### Work to complete
Output only the lines of the entries that follow, starting at the one with "Amazon Loot Deals (220, 2497)" and running down to the one with "Peterhead registration office", both included and unchanged.

### Records provided
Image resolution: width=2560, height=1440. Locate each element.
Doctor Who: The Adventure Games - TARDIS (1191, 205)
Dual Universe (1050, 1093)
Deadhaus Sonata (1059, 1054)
* * *
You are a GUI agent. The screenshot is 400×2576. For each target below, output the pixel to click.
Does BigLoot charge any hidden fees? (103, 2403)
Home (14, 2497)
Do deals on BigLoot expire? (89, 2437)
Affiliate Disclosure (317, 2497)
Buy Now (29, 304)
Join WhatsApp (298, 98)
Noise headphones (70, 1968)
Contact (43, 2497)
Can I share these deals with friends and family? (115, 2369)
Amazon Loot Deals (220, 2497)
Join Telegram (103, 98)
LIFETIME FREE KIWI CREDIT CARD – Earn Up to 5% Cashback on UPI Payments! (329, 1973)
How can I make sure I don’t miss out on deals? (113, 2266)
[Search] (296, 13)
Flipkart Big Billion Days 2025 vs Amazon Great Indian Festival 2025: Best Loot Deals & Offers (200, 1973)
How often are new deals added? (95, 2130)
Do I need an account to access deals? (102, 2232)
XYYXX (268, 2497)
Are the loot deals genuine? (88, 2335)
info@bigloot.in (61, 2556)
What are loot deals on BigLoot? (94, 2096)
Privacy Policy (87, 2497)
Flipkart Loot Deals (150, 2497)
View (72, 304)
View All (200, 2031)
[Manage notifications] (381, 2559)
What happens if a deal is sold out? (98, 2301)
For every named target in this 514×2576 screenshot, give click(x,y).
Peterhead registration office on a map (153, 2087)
...
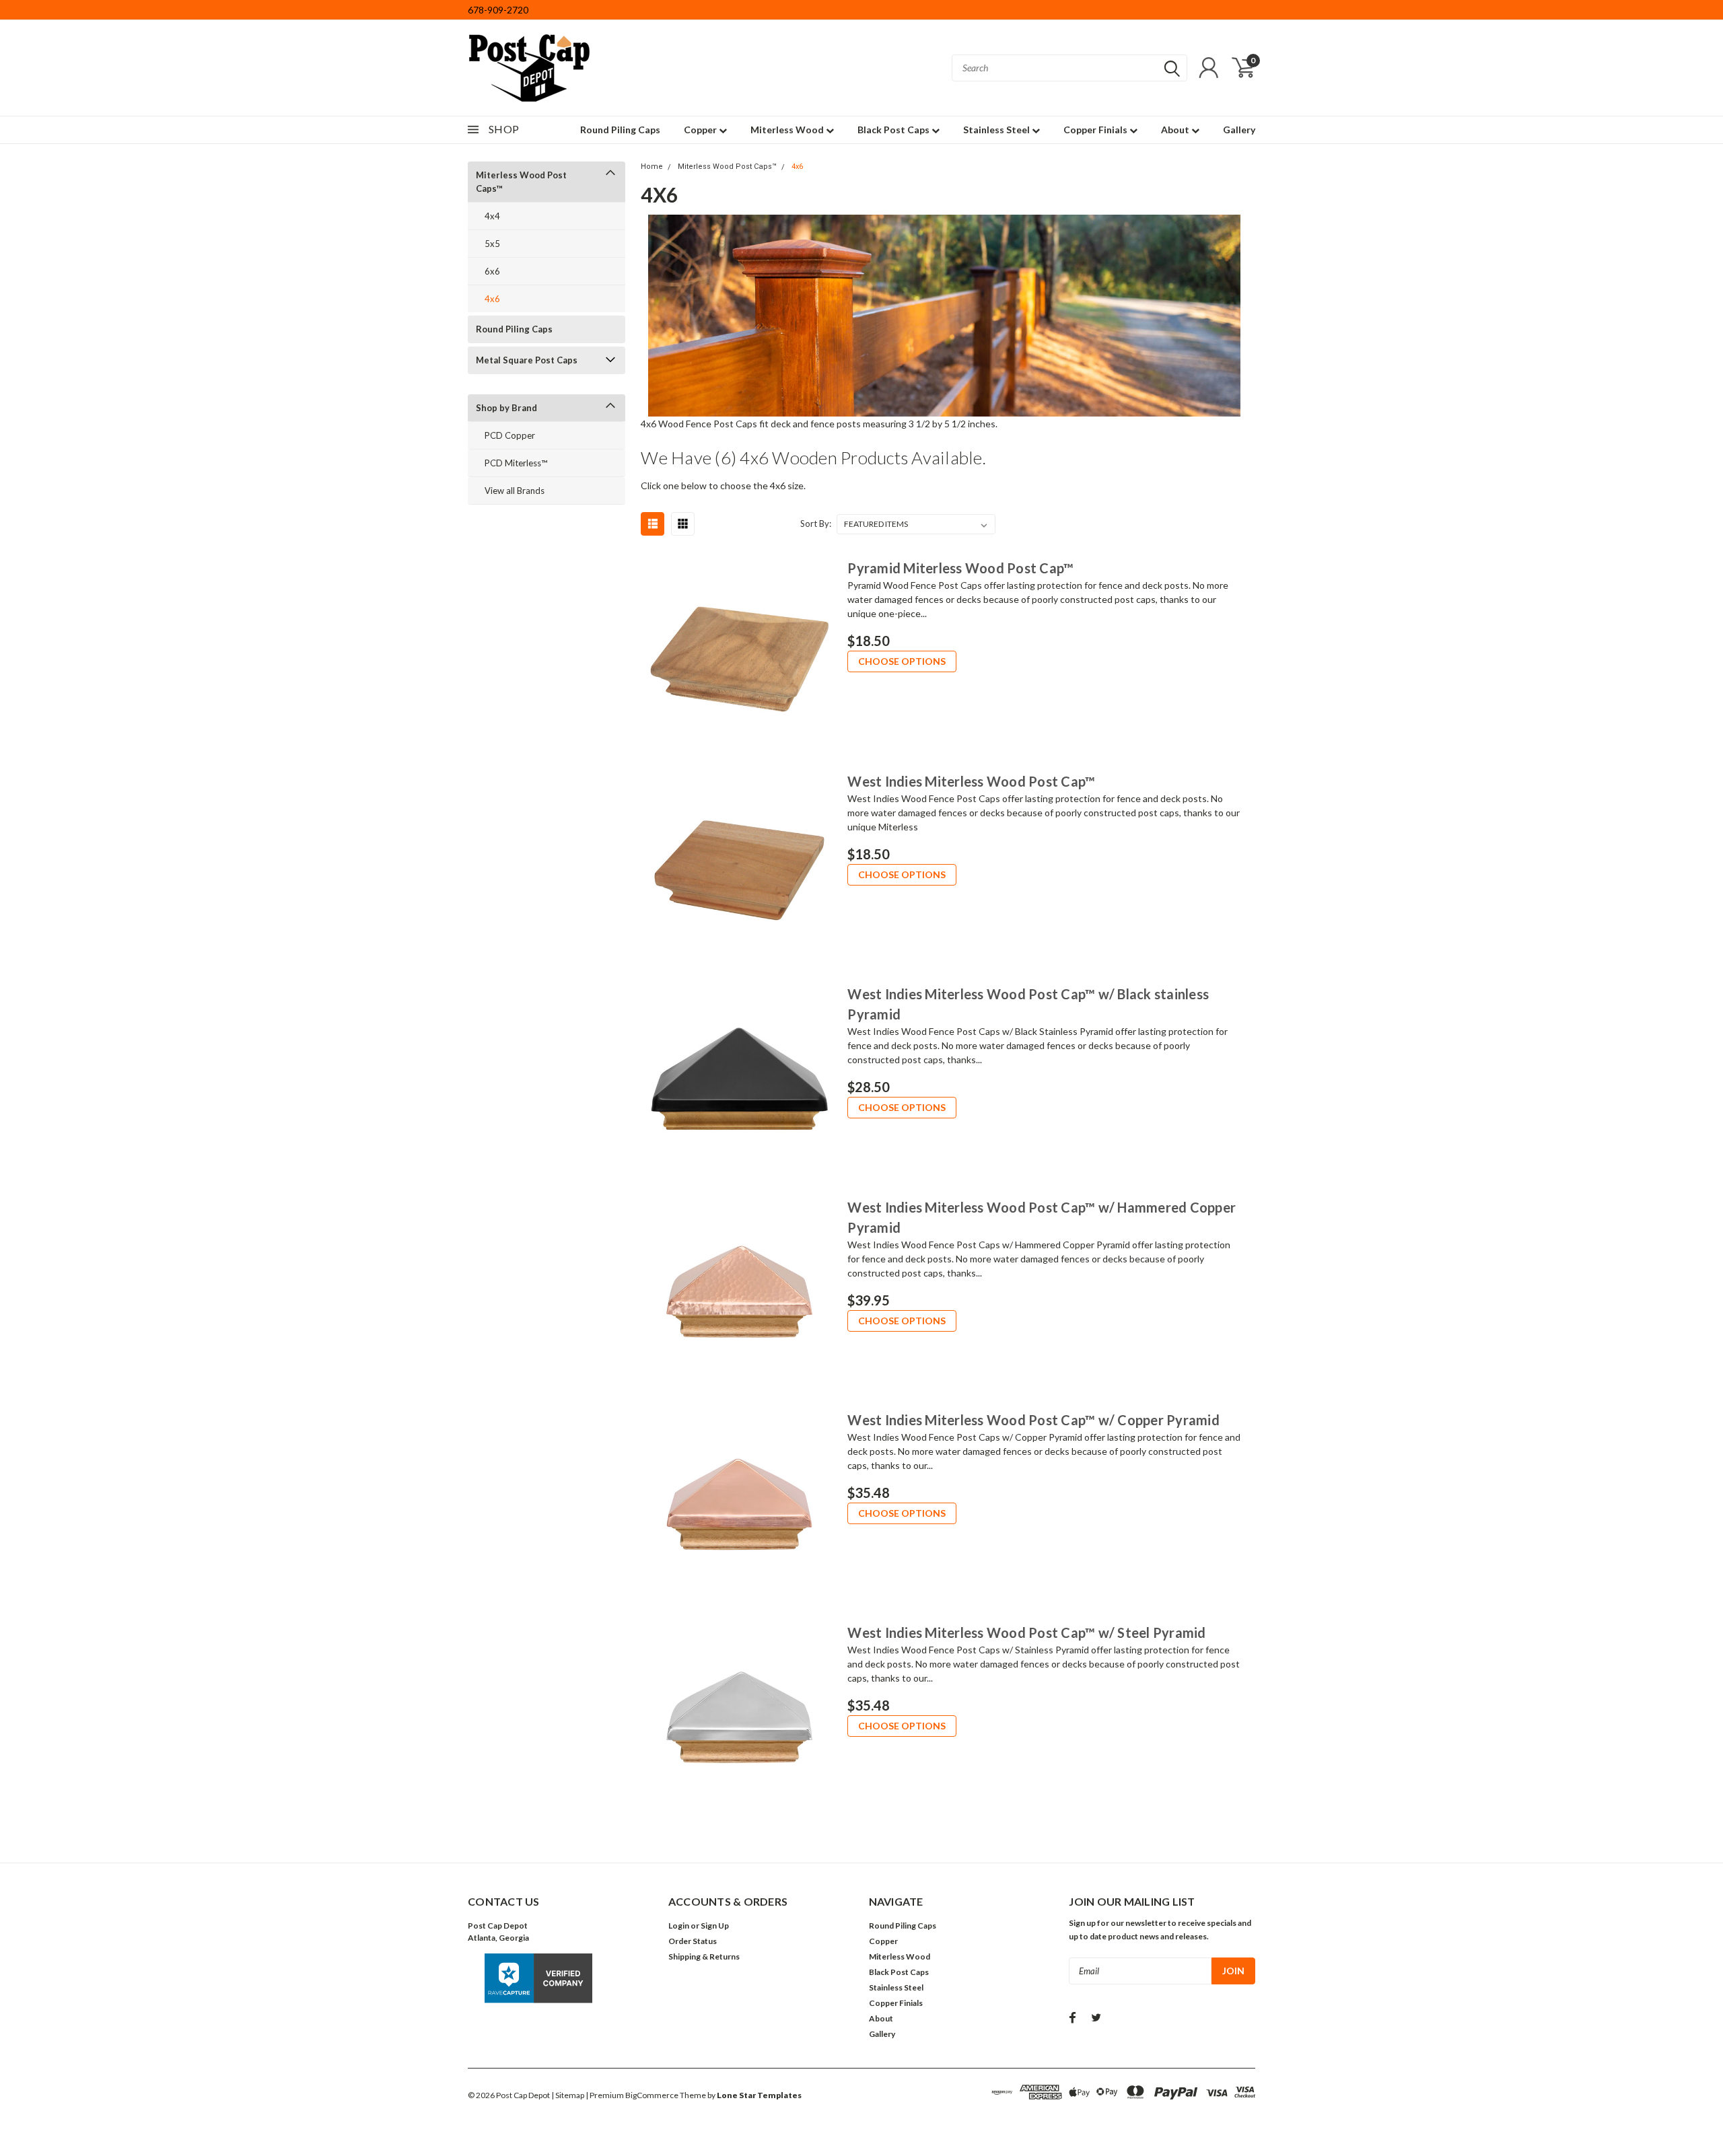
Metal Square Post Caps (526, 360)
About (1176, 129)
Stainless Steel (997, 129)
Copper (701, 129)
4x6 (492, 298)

### Result of this task
Amazon Loot Deals (220, 2497)
Join Telegram (103, 98)
LIFETIME FREE KIWI CREDIT CARD – Earn Up to 5% Cashback on UPI Payments! (329, 1973)
How can I make sure I don’t miss out on deals? (113, 2266)
[Search] (296, 13)
Flipkart Big Billion Days 2025 vs Amazon Great Indian Festival 2025: Best Loot Deals & Offers (200, 1973)
How often are new deals added? (95, 2130)
Do I need an account to access deals? (102, 2232)
XYYXX (268, 2497)
Are the loot deals genuine? (88, 2335)
info@bigloot.in (61, 2556)
What are loot deals on BigLoot? (94, 2096)
Privacy Policy (87, 2497)
Flipkart Loot Deals (150, 2497)
View (72, 304)
View All (200, 2031)
[Manage notifications] (381, 2559)
What happens if a deal is sold out? (98, 2301)
For every named target in this 514×2576 screenshot, give click(x,y).
Peterhead registration office on a map (153, 2087)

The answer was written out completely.